Given those matters, taxing officers ought to turn their minds to whether, in the circumstances of each case, it is necessary or proper to have multiple copies of court books made in the solicitors’ office or by a commercial copier.
The respondent’s senior counsel submitted that a charge of $1.70 per page could be justified by reference to r.34A.29, which precludes a party, save with the leave of the court or by consent, from tendering in evidence at trial “a document a copy of which the party was required to include in the court book of the party but which the party did not include.” It was suggested that this rule required court books to be copied in-house and with particular care, because otherwise parties might be shut out from relying on documents due to photocopying errors or omissions. I do not accept this submission, for several reasons. Whilst the rule uses very general language, in my opinion it is concerned with ensuring that all documents required by the rules are included in the court book index and not omitted for either accidental or forensic reasons. I would be loathe to assume that any County Court judge would prevent a party from tendering a document which had been listed in the court book index, but not reproduced in whole or in part due to a photocopying error. Furthermore, I would not be prepared to simply assume that in-house copying is necessarily more accurate than copying performed by a commercial copier.

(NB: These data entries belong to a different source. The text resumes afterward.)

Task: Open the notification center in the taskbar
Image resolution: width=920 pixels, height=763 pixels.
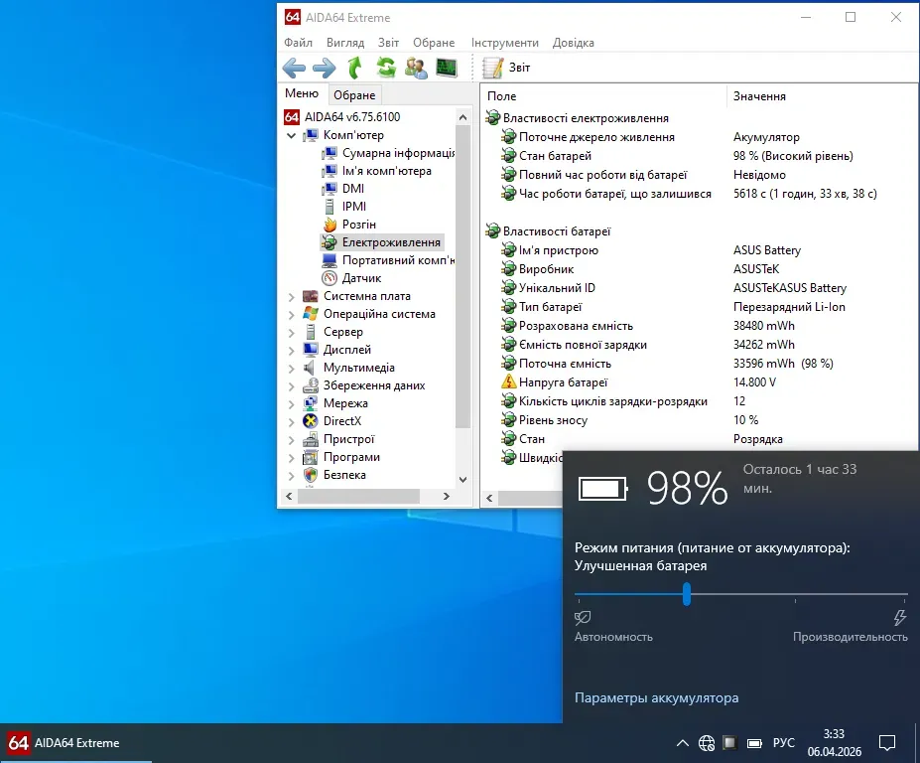Action: click(887, 743)
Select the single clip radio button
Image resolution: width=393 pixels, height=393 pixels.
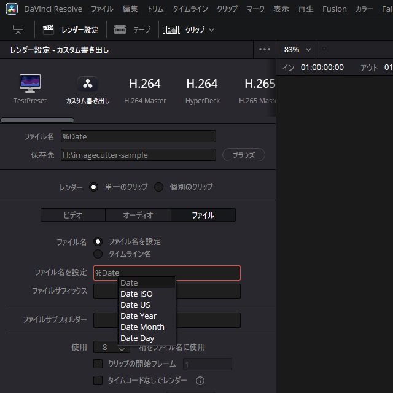point(93,187)
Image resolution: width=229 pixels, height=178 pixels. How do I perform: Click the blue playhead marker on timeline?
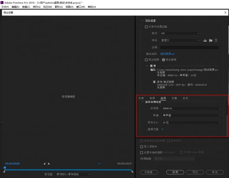click(x=5, y=168)
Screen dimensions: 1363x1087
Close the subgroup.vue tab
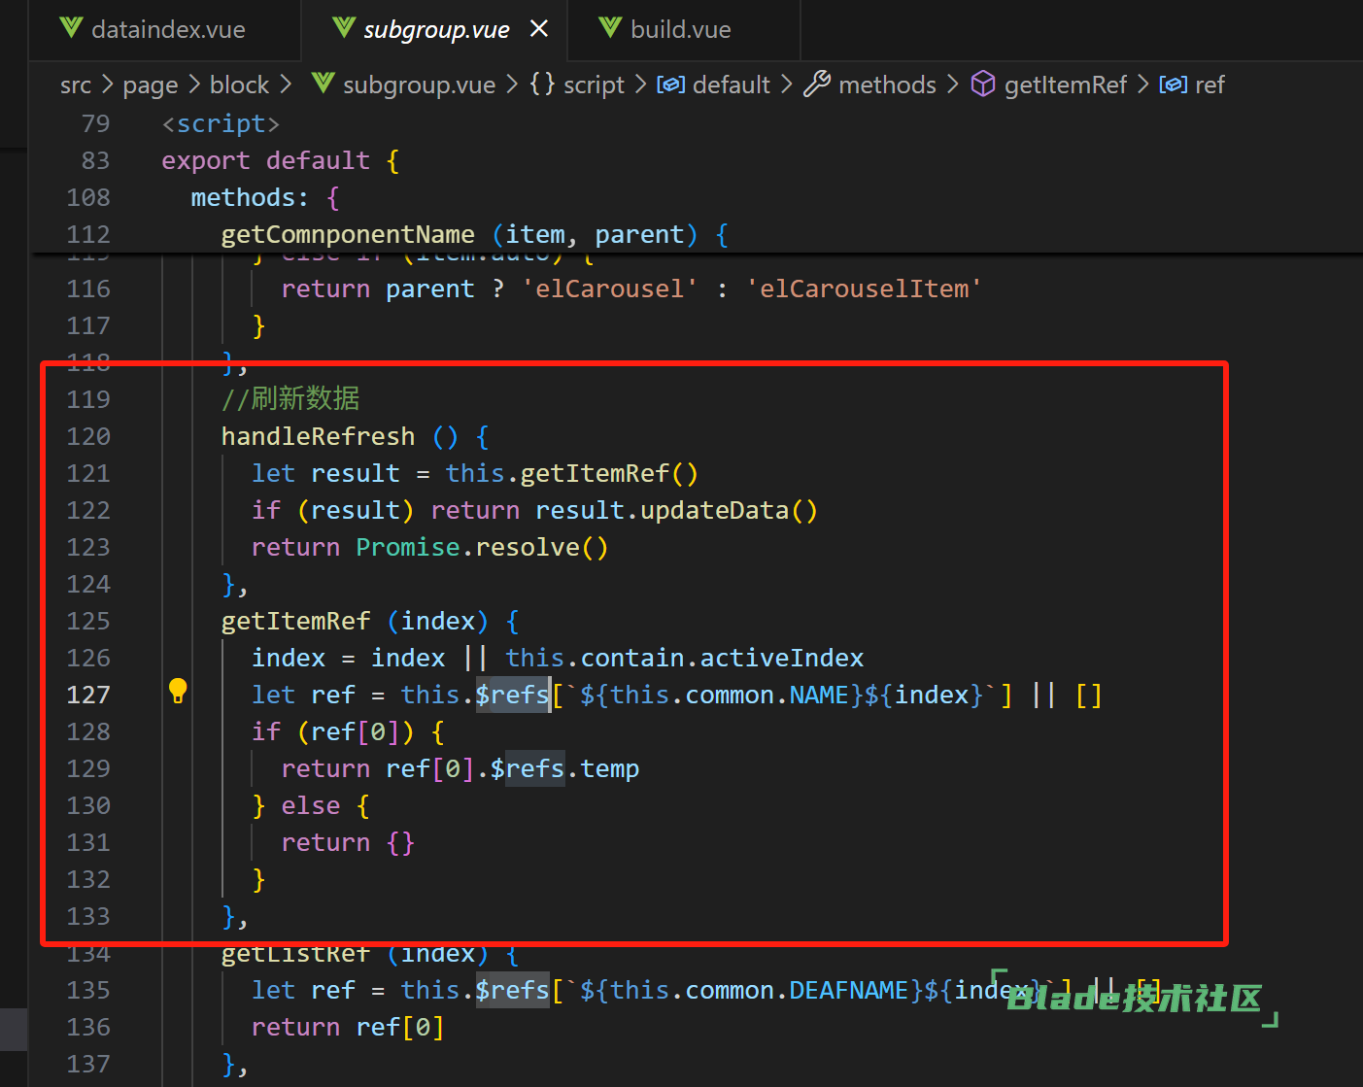click(539, 29)
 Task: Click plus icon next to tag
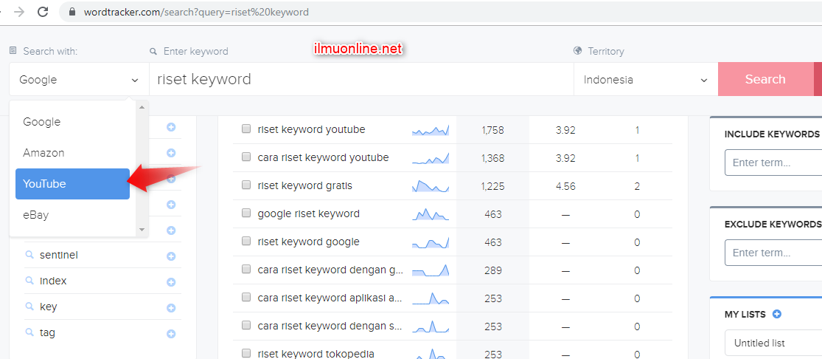[x=171, y=334]
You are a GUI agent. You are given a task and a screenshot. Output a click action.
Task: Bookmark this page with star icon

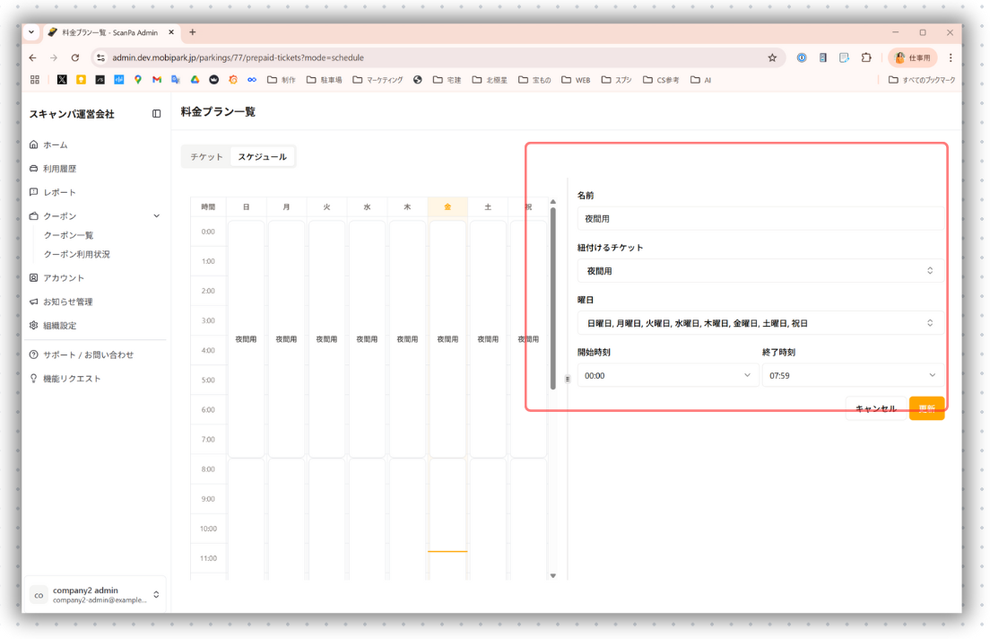click(772, 57)
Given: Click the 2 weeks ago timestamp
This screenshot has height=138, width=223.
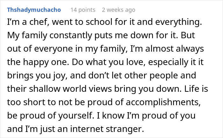Looking at the screenshot, I should coord(119,10).
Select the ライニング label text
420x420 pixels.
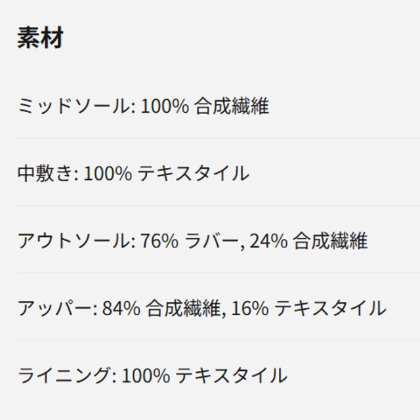64,376
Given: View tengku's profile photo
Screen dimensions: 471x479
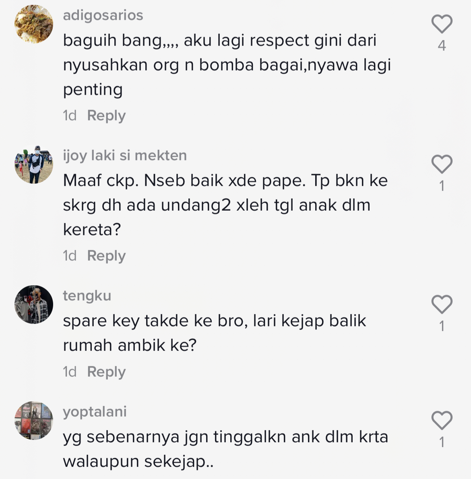Looking at the screenshot, I should (x=34, y=305).
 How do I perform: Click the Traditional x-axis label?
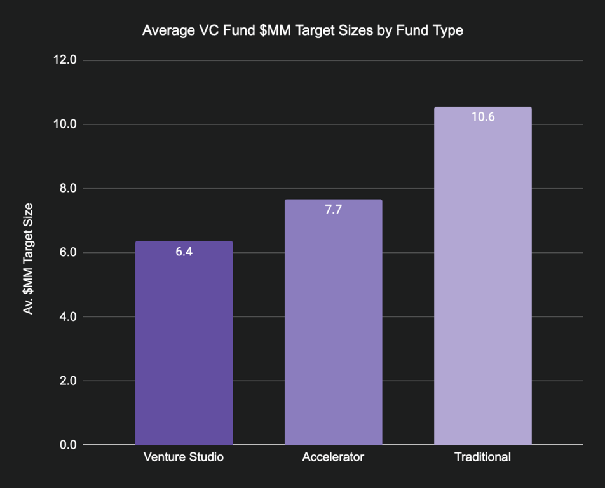point(482,457)
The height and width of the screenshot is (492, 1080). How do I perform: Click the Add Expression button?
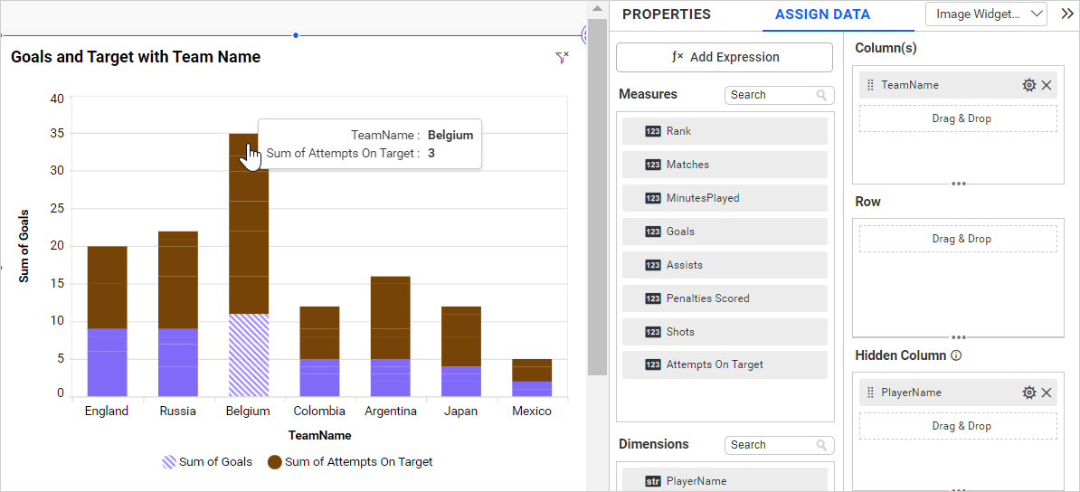tap(724, 57)
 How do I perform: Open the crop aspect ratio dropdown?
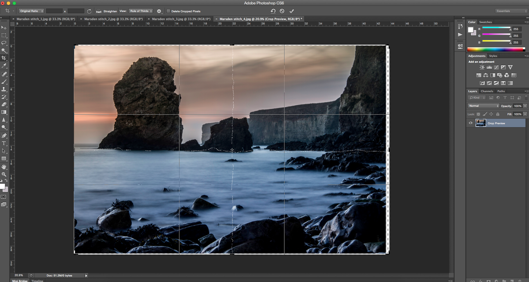tap(31, 11)
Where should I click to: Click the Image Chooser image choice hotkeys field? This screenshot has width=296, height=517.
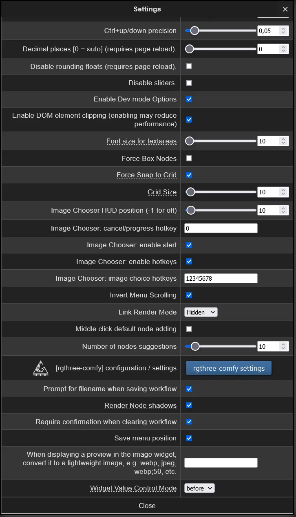(221, 278)
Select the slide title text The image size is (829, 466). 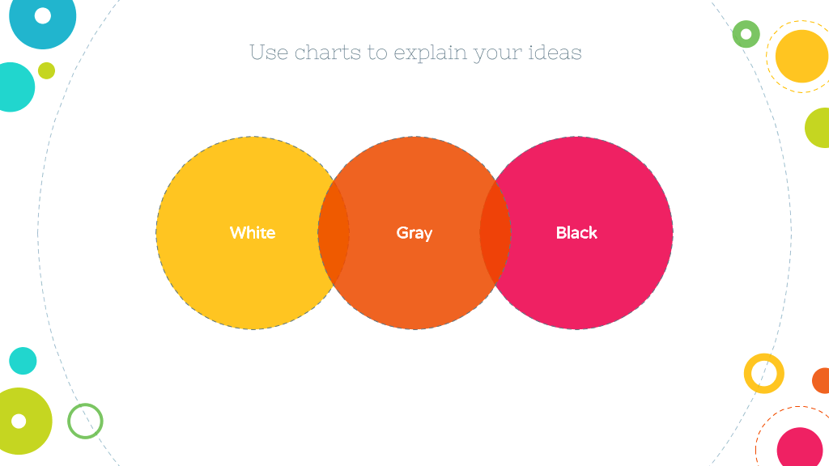[415, 53]
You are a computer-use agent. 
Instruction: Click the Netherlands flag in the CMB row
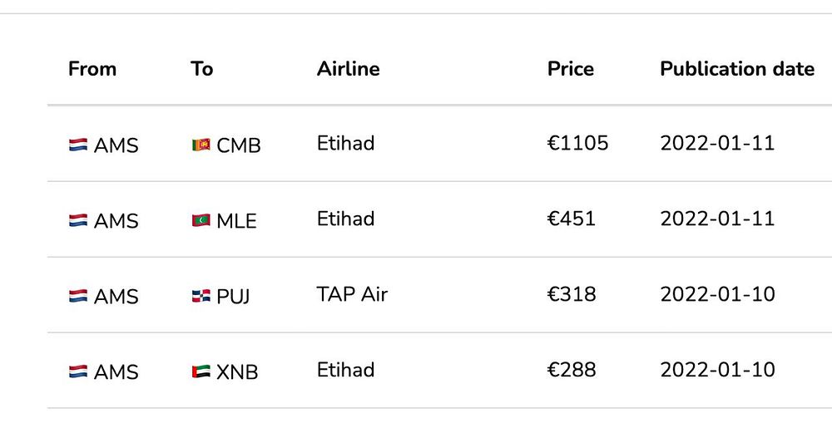pos(78,145)
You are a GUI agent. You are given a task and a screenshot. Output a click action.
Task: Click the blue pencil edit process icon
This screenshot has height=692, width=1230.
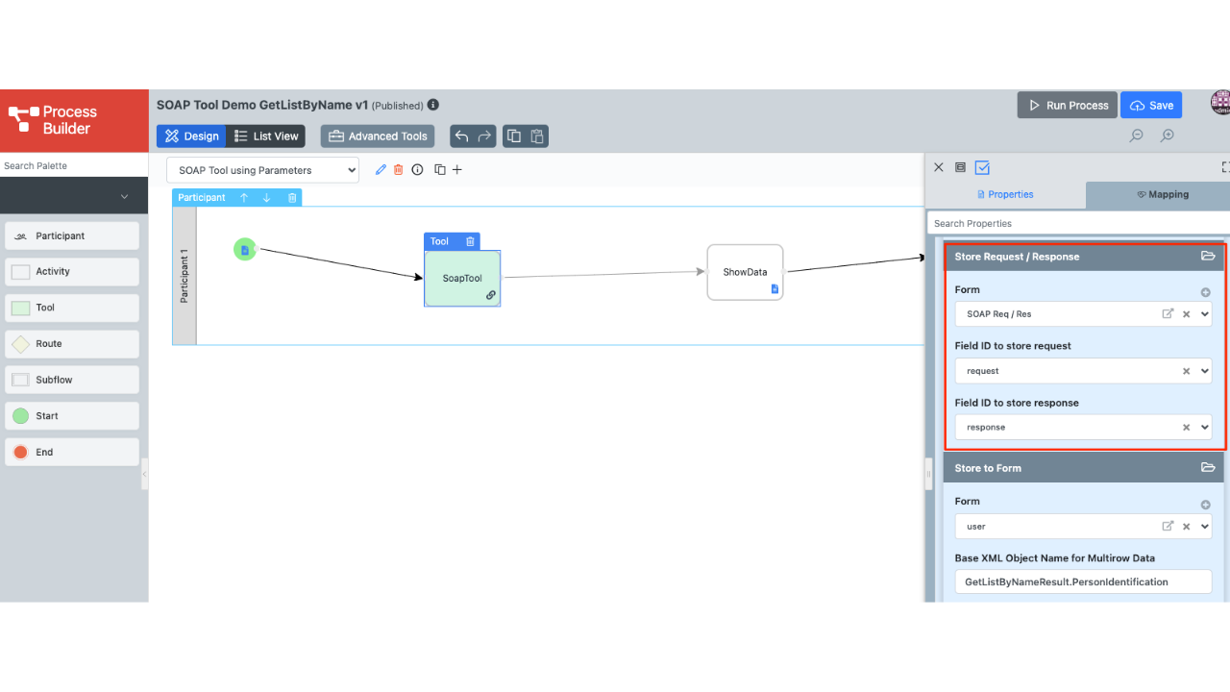click(381, 170)
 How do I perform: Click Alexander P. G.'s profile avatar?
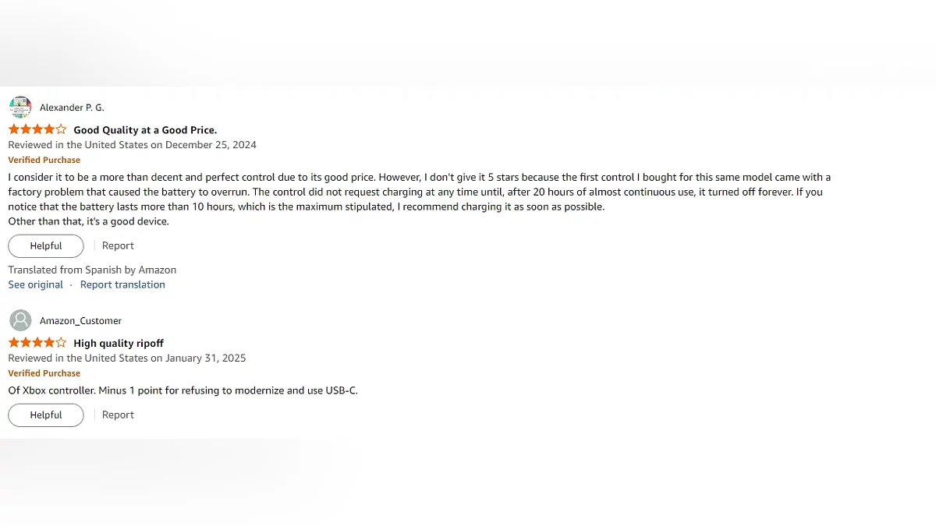coord(20,108)
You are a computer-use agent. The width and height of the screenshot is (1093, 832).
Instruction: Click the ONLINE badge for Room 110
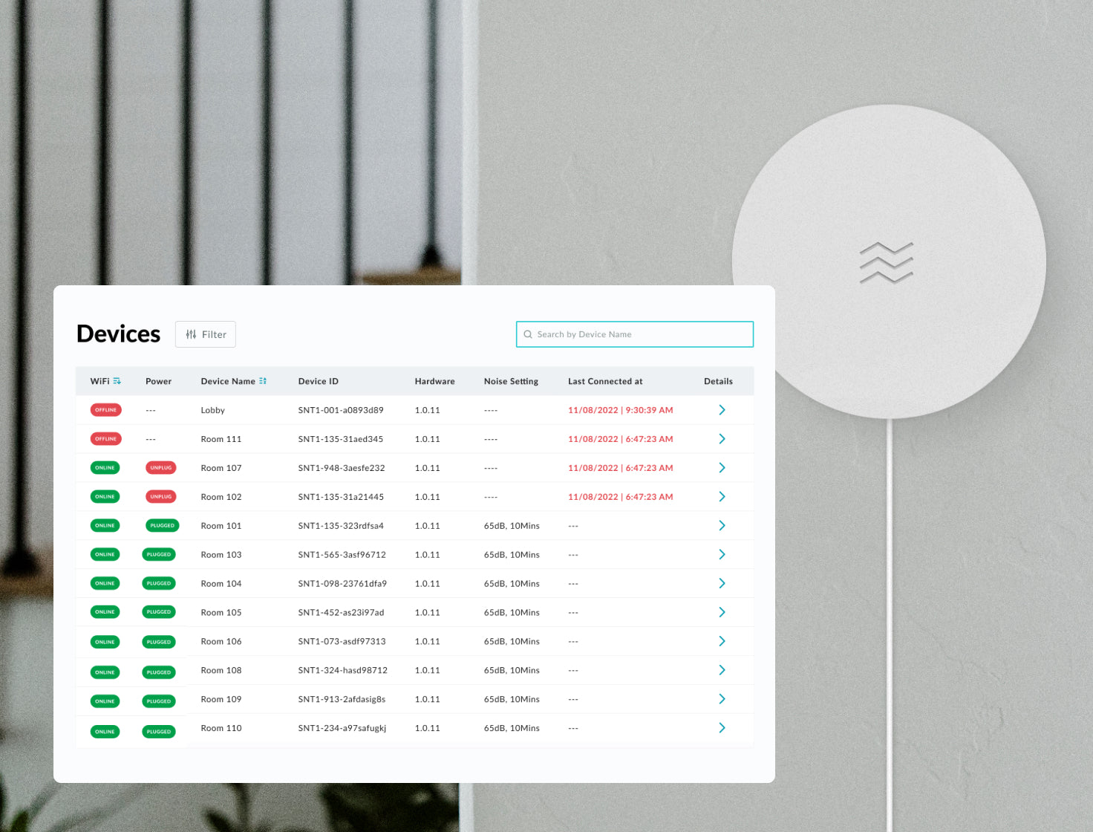(105, 732)
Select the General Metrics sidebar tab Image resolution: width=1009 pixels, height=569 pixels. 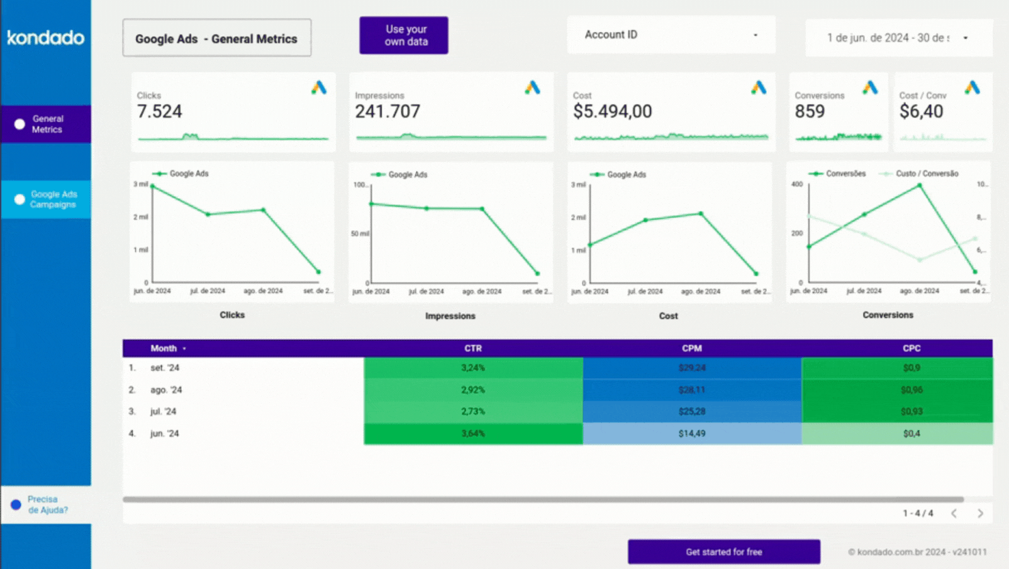coord(46,124)
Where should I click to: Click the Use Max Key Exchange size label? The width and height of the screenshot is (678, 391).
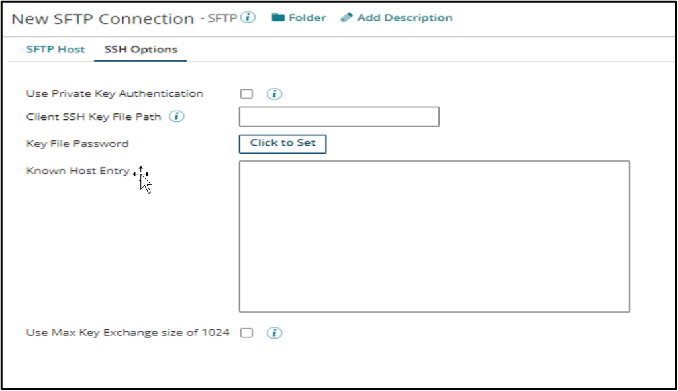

In this case, the learned primary judge ought to have exercised his own discretion as to the court book costs, as the registrar had failed to do so. Having expressed the clear opinion that it would have been reasonable in this case to have had three of the copies of the court book made by a commercial copier, and having articulated no real argument to the contrary, the primary judge ought to have concluded that it was only necessary and proper to allow two copies at the scale rate and the remaining copies at a commercial rate. Accordingly, I would allow the appeal in relation to the costs of copying the third to fifth copies of the court book.
Although the principle raised by this case is of general importance, the amount in dispute is relatively small. In order to avoid the incurring of any further costs by remitting the matter back to the County Court, I would set the commercial rate for those three copies at the highest of the relevant commercial rates, namely 20 cents per page. In doing so, I am not suggesting that this is a rate which this court would always regard as the most appropriate rate, merely that it is an efficient and pragmatic rate to set in the present circumstances.